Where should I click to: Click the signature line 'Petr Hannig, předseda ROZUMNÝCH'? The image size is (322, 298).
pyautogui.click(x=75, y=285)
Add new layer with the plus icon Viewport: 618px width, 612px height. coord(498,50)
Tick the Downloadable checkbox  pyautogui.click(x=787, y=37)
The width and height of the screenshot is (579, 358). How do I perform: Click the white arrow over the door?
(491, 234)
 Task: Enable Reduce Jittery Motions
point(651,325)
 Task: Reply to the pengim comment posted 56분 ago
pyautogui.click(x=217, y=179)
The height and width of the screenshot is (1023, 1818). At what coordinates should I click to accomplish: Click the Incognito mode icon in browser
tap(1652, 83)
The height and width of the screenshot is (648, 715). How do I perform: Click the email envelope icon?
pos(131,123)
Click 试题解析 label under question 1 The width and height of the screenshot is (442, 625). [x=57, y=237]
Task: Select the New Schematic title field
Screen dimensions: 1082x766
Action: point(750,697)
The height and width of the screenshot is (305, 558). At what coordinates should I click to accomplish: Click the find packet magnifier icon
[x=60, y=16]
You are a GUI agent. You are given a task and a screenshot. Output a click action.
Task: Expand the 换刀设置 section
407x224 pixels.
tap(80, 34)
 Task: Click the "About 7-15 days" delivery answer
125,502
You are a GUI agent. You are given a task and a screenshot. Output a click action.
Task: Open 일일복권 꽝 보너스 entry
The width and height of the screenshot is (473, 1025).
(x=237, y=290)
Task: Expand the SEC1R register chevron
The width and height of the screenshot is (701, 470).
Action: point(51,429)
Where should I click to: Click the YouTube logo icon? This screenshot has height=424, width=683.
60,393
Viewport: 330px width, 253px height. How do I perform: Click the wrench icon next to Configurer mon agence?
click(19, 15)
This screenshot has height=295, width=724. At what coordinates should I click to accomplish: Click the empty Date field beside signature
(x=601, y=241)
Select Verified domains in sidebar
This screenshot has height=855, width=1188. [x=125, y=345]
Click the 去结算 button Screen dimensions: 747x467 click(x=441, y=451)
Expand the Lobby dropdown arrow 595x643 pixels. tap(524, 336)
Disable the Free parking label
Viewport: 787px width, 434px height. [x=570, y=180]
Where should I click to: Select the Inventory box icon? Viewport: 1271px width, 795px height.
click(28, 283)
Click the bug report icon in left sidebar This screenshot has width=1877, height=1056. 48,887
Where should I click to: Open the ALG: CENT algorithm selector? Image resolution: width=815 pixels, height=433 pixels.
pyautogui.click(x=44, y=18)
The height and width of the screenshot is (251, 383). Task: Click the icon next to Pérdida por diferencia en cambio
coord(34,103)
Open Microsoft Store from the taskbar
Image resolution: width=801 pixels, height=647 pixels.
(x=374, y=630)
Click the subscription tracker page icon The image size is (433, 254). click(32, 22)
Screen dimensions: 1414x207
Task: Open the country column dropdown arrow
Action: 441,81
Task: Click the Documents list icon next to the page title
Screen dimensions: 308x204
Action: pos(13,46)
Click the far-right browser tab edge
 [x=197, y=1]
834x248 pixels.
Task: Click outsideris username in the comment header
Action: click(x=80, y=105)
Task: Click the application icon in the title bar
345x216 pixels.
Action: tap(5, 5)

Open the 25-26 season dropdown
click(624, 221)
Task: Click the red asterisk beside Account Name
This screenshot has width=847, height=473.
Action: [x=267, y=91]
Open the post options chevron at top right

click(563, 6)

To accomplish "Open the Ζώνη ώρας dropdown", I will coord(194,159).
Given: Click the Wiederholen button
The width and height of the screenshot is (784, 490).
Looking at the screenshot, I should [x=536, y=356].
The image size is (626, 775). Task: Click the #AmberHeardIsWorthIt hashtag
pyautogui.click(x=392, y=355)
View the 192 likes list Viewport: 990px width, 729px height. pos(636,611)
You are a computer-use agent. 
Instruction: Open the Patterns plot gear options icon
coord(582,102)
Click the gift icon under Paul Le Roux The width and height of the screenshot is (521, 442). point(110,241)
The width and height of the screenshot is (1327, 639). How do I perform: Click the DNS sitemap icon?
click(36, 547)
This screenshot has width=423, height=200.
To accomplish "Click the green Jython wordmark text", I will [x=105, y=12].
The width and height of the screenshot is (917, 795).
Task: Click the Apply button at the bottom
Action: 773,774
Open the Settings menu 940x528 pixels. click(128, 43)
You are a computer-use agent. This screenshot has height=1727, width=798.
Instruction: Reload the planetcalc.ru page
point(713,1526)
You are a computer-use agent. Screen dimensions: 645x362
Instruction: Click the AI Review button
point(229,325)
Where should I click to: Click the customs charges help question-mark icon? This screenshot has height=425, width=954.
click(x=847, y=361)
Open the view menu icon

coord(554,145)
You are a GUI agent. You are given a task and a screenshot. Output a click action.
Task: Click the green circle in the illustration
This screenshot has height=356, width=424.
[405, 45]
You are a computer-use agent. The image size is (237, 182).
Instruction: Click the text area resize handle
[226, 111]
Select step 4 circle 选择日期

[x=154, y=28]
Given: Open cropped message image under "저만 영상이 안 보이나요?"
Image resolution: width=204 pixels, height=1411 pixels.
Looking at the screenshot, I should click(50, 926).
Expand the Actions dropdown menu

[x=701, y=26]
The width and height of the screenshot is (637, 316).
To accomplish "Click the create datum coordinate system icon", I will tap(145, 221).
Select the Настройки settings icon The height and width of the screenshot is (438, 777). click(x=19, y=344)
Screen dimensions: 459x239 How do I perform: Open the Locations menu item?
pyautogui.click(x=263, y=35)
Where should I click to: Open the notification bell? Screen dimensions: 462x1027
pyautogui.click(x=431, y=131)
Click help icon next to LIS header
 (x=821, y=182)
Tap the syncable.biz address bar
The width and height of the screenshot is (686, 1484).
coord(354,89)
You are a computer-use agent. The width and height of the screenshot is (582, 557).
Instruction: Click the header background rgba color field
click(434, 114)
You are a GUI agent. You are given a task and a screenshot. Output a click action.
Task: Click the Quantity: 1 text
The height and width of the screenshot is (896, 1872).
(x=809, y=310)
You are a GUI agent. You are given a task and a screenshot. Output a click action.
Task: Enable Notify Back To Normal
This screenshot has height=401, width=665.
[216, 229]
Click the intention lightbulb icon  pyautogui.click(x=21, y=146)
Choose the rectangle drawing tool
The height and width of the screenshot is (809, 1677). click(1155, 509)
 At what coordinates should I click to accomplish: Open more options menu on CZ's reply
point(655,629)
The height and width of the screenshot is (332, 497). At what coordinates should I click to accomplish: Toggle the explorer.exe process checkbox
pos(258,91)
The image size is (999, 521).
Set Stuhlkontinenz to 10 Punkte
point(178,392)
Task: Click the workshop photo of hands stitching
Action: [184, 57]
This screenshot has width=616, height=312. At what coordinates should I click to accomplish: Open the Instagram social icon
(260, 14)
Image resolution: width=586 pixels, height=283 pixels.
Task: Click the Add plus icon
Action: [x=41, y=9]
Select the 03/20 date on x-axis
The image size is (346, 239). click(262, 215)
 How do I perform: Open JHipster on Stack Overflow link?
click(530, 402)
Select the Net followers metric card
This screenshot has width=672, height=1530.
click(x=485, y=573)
· · ·
What the exercise asks -
Could you restate word for word the lines above from the one containing "Instruction: Reload the planetcalc.ru page" through the one containing "Select the Настройки", both included, and nothing else?

Finished exercise -
Instruction: Reload the planetcalc.ru page
point(713,1526)
You are a computer-use agent. Screen dimensions: 645x362
Instruction: Click the AI Review button
point(229,325)
Where should I click to: Click the customs charges help question-mark icon? This screenshot has height=425, width=954.
click(x=847, y=361)
Open the view menu icon

coord(554,145)
You are a GUI agent. You are given a task and a screenshot. Output a click action.
Task: Click the green circle in the illustration
This screenshot has height=356, width=424.
[405, 45]
You are a computer-use agent. The image size is (237, 182).
Instruction: Click the text area resize handle
[226, 111]
Select step 4 circle 选择日期

[x=154, y=28]
Given: Open cropped message image under "저만 영상이 안 보이나요?"
Image resolution: width=204 pixels, height=1411 pixels.
Looking at the screenshot, I should click(50, 926).
Expand the Actions dropdown menu

[x=701, y=26]
The width and height of the screenshot is (637, 316).
To accomplish "Click the create datum coordinate system icon", I will tap(145, 221).
Select the Настройки settings icon The height and width of the screenshot is (438, 777). click(x=19, y=344)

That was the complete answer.